5. Kompetensi khusus adalah kemampuan yang dimiliki seseorang terkait dengan pengetahuan, ketrampilan dan perilaku.
6. TNI adalah Tentara Nasional INDONESIA.
7. Prajurit adalah Anggota Tentara Nasional INDONESIA.
8. Menteri Pertahanan yang selanjutnya disebut menteri adalah menteri yang bertanggung jawab di bidang pertahanan negara.
9. Panglima TNI yang selanjutnya disebut Panglima adalah Perwira Tinggi Militer yang memimpin TNI.
10. Instansi Pemerintah adalah satuan kerja atau satuan organisasi kementerian, kesekretariatan lembaga tinggi negara, dan instansi pemerintah lainnya baik pusat maupun daerah, termasuk Badan Usaha Milik Negara, Badan Hukum Milik Negara dan Badan usaha Milik Daerah.
11. Instansi non Pemerintah adalah organisasi atau perusahaan swasta yang berbadan hukum.
12. Pembina profesi adalah badan atau lembaga yang membina dan bertindak profesional kepada suatu pekerjaan yang dilaksanakan berdasarkan suatu keilmuan, kompetensi yang diperoleh melalui pendidikan yang berjenjang, dan kode etik.

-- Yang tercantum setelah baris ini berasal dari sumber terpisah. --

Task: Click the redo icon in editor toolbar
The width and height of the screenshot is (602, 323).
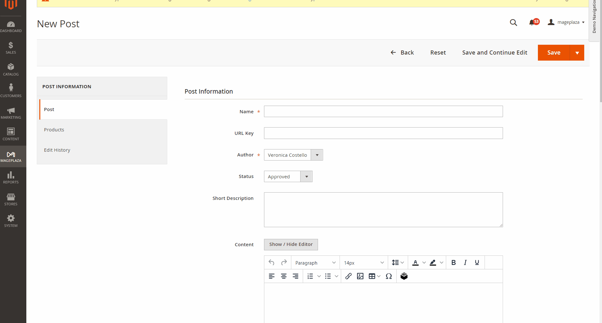Action: pyautogui.click(x=284, y=262)
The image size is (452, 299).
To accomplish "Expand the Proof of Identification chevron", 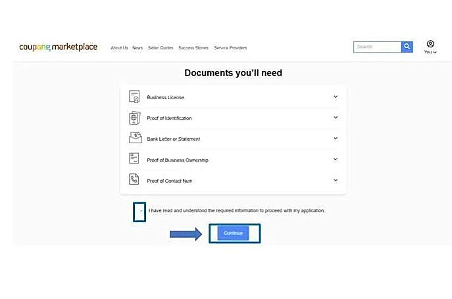I will click(335, 118).
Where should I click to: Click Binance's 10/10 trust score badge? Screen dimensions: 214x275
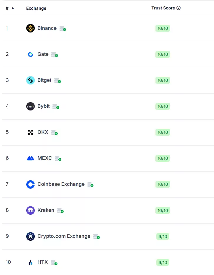click(163, 28)

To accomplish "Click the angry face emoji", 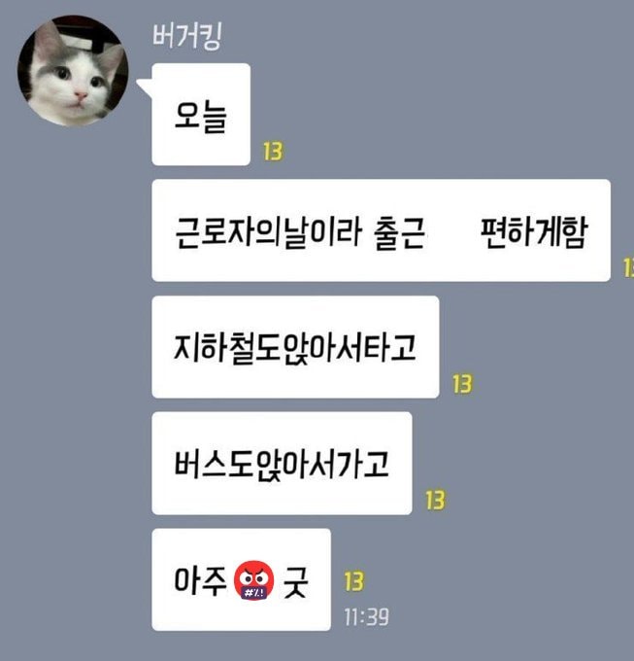I will pos(253,580).
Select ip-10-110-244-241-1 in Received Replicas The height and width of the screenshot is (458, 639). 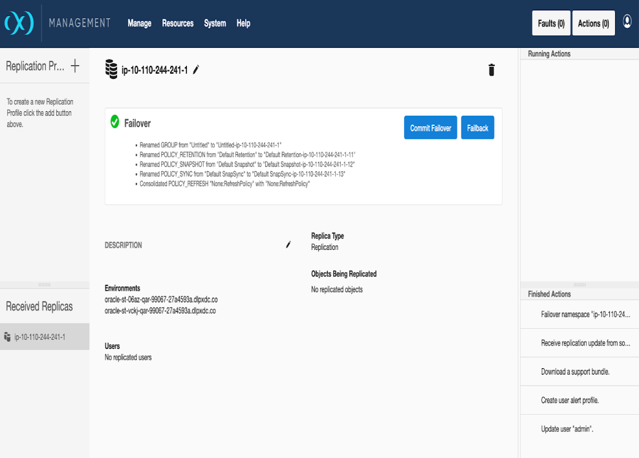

13. Pejabat yang berwenang adalah pejabat struktural di lingkungan Kemhan dan TNI yang terdiri atas:
a. Panglima Komando Utama TNI.
b. Kepala Badan Pelaksana Pusat.
c. Kepala Biro Kepegawaian Setjen Kemhan dan
d. Komandan Detasemen Markas Markas Besar TNI.
14. Komando Utama yang selanjutnya disebut Kotama adalah kekuatan TNI yang memiliki fungsi pembinaan kekuatan matra yang berada di bawah komando Kepala Staf Angkatan.
15. Badan Pelaksana Pusat yang selanjutnya disebut Balakpus adalah satuan-satuan kerja tingkat Markas Besar TNI dan Markas Besar Angkatan yang bertugas sebagai staf dan pelaksana kegiatan di tingkat pusat dalam lingkup Markas TNI atau Markas Besar Angkatan.
16. Biro Kepegawaian Sekretariat Jenderal Kementerian Pertahanan yang selanjutnya disebut Ropeg Setjen Kemhan adalah unsur pelaksana sebagian tugas Setjen yang mempunyai tugas melaksanakan pengelolaan sistem pembinaan kepegawaian Kemhan serta pembinaan PNS Kemhan, Mabes TNI dan Angkatan.
17. Detasemen Markas Mabes TNI yang selanjutnya disebut Denma Mabes TNI adalah unsur pelayanan yang bertugas melayani kegiatan administrasi personel, logistik, instalasi, urusan dalam dan administrasi umum di lingkungan Markas Besar TNI.